Islam and Christianity: A Reader-Friendly Guide to the Differences

A new book confronts and compares the epicenters of Islam and Christianity.

September 9, 2016
Danusha V. Goska
 

Islam is currently protected from critique. This was not always so. Thomas Jefferson could declare that Muslims believe "that it was their right and duty to make war upon them wherever they could be found, and to make slaves of all they could take as prisoners, and that every Musselman who should be slain in battle was sure to go to Paradise." John Quincy Adams could acknowledge that Muhammad "degraded" the female sex and "declared undistinguishing and exterminating war, as a part of his religion, against all the rest of mankind." Winston Churchill could write of Islam, "No stronger retrograde force exists in the world." Pope Callixtus III could assess Islam as "diabolical."

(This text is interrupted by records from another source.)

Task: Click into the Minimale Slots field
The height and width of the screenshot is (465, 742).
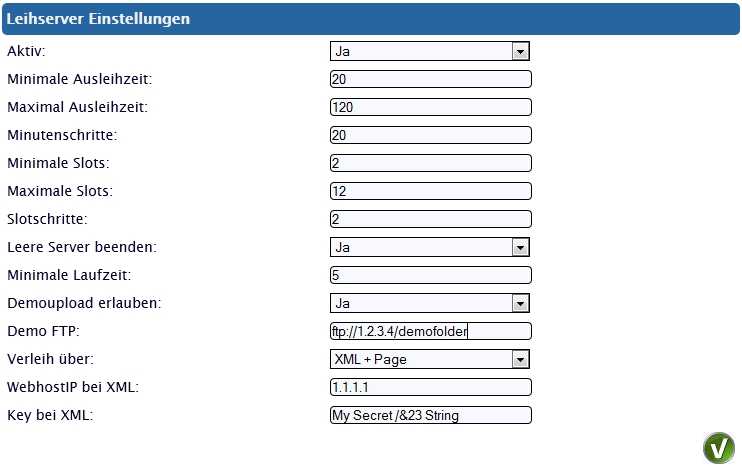Action: [x=431, y=163]
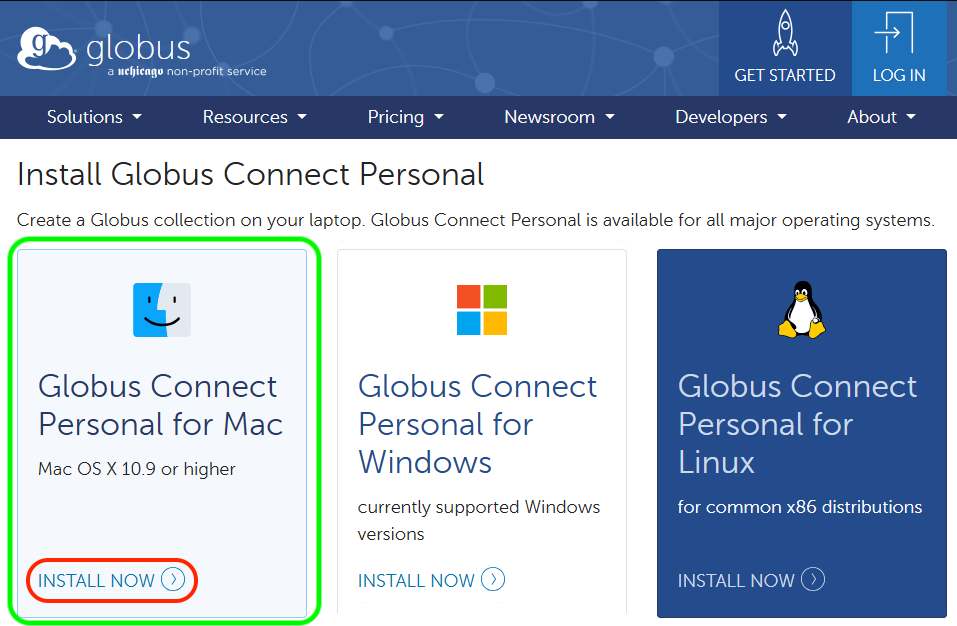Click the circled arrow beside Windows Install Now
957x626 pixels.
(x=493, y=580)
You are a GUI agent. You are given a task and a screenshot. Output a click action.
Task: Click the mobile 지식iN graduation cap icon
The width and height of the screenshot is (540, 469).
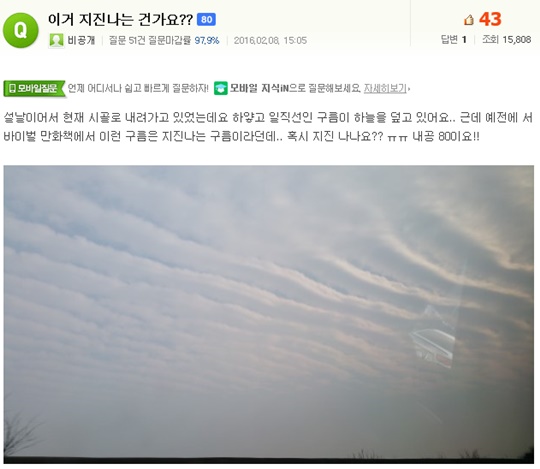220,88
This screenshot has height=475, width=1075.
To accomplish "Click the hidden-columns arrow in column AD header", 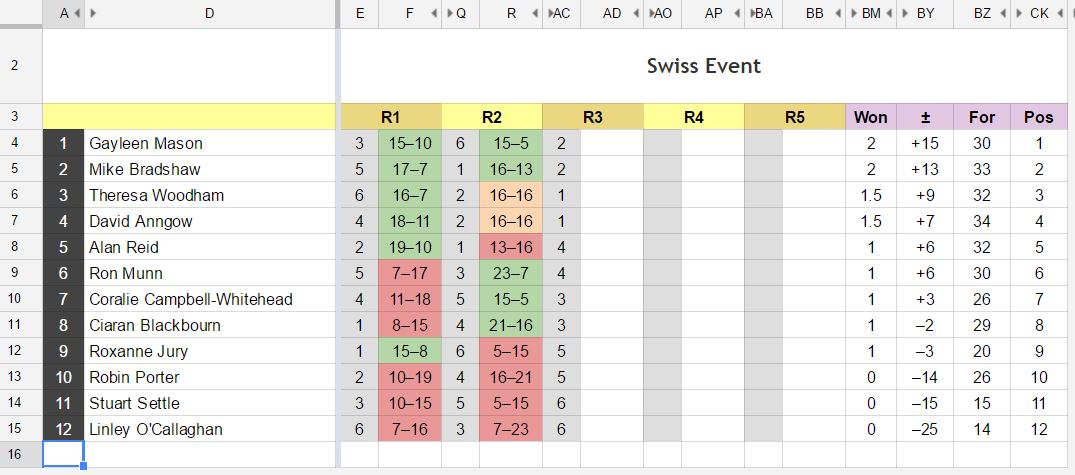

Such critique is taboo today. A few days after 9-11, then-president George Bush declared that "Islam is peace." In February, 2015, after ISIS burned a Jordanian pilot alive in a cage, President Obama attempted to redirect outrage towards the Crusades. In 2016, Pope Francis said, "If I speak of Islamic violence, I should speak of Catholic violence … there is always a small group of fundamentalists … Terrorism grows when there are no other options, and when the center of the global economy is the god of money and not the person."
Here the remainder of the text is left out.